Consequently, the GDG recommended that C should be the preferred initial therapy for people with primary hypertension and aged >55 years. D is considered a suitable alternative for those who cannot tolerate C or who have developed, or are at high risk of developing heart failure.
Why did the GDG give preference to A+C over A+D at step 2? (page 262 of the full guideline)
Significant numbers of people with hypertension require more than one drug to control their blood pressure. The recommendation to give preference to A+C over A+D is based on the ACCOMPLISH study. This examined the effect of benazepril + amlodipine versus benazepril + hydrochlorothiazide in 11,506 people with hypertension for a follow-up of 24 months. It found that ACE inhibitor + C was significantly more effective at preventing MI when compared to ACE inhibitor + diuretic. Study withdrawal was also significantly lower in patients randomised to treatment with ACE inhibitor + C. The other clinical outcomes were not significantly different between groups but all numerically favoured the ACE inhibitor + C combination. The ACCOMPLISH trial was stopped earlier than planned because the primary composite outcome was significantly in favour of the ACE inhibitor + C. Thus, the study had inadequate power to address individual cardiovascular outcomes. There were no quality of life data identified.

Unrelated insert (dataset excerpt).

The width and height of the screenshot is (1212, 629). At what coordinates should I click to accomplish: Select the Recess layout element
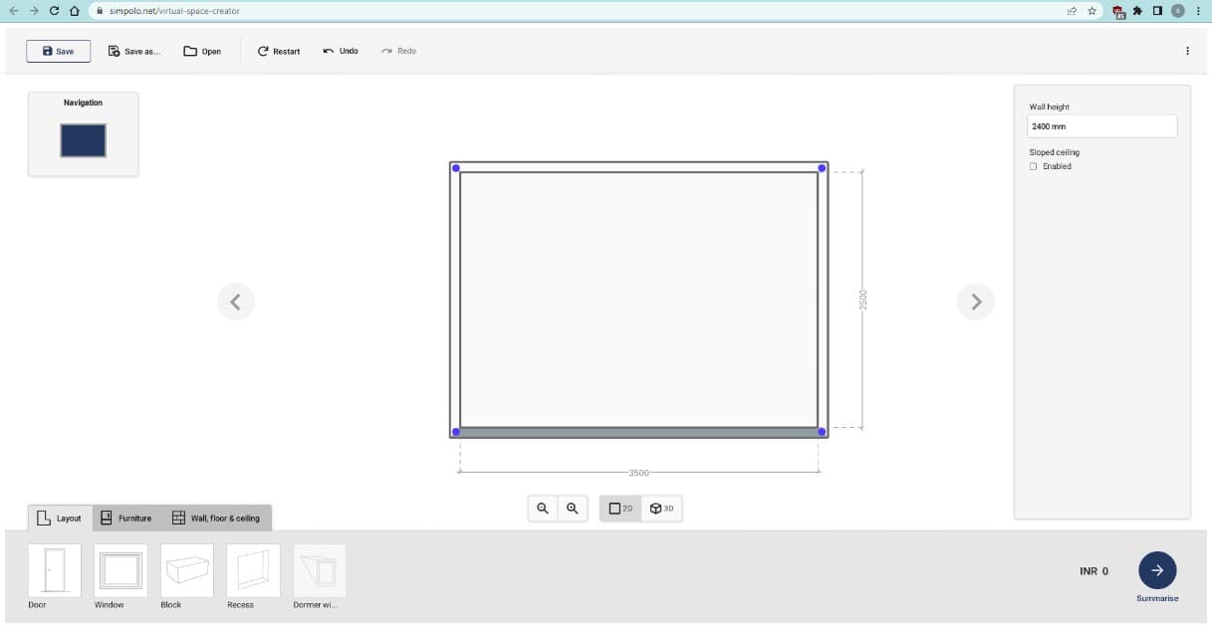253,571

The GDG concluded that the combination of ACE inhibitor + C had a treatment advantage over ACE inhibitor + D. It noted that this is based on a single large study and that benazepril is not used in the UK but concluded that there was unlikely to be an important difference between benazepril and other ACE inhibitors. Likewise, the GDG considered it likely that the results with the ACE inhibitor + C would be replicated with an A2RA + C.

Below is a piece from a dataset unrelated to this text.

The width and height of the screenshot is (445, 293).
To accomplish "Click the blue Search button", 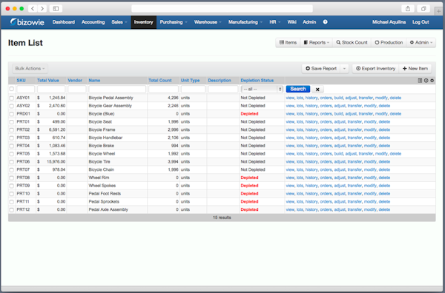I will pos(298,89).
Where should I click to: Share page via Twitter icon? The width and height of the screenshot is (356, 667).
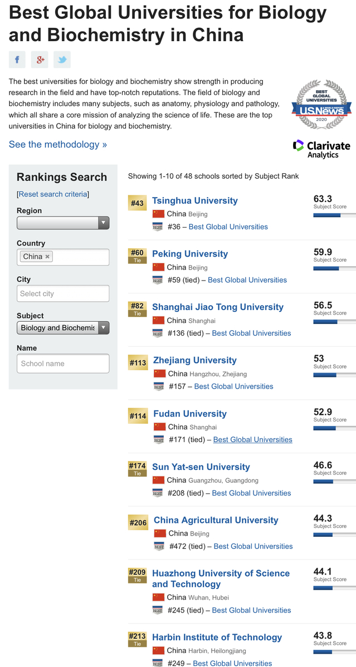pos(62,60)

The GDG concluded that these data from the ACCOMPLISH trial, taken together with the updated cost-effectiveness analysis and the data on blood pressure variability, all favour the combination of A+C versus A+D; with the caveat that the differences between C and D in each of these areas of analysis, although usually favouring C, were not large. The GDG emphasised that although C should usually be preferred over D as step 1 and step 2 therapy for most people, D is a highly effective alternative and is preferred in people with evidence of, or at high risk of developing heart failure.
Why did the GDG recommend spironolactone as first choice addition at step 4? (page 263 of the full guideline)
To inform the recommendations at step 4, the literature was searched for all years and all study types were included. Populations which were exclusively diabetic or had chronic kidney disease were excluded. The data search failed to indentify a single head-to-head RCT that met the search criteria. Six studies did meet the search criteria; however, these were all retrospective cohort studies – i.e. post-hoc analyses of studies in which patients had been treated with four or more antihypertensive therapies.
The GDG noted that all of these studies evaluated the use of low doses of spironolactone, usually 25 mg daily. Together, the review of these data suggested that low dose spironolactone was effective in resistant hypertension based on the surrogate outcome of blood pressure lowering. There were no data on other clinical outcomes. The full guideline points out that it is unclear from these very limited data whether spironolactone is always the most effective treatment option for every patient with resistant hypertension. Furthermore, spironolactone is not licensed for the treatment of hypertension in the UK but this does not preclude its use.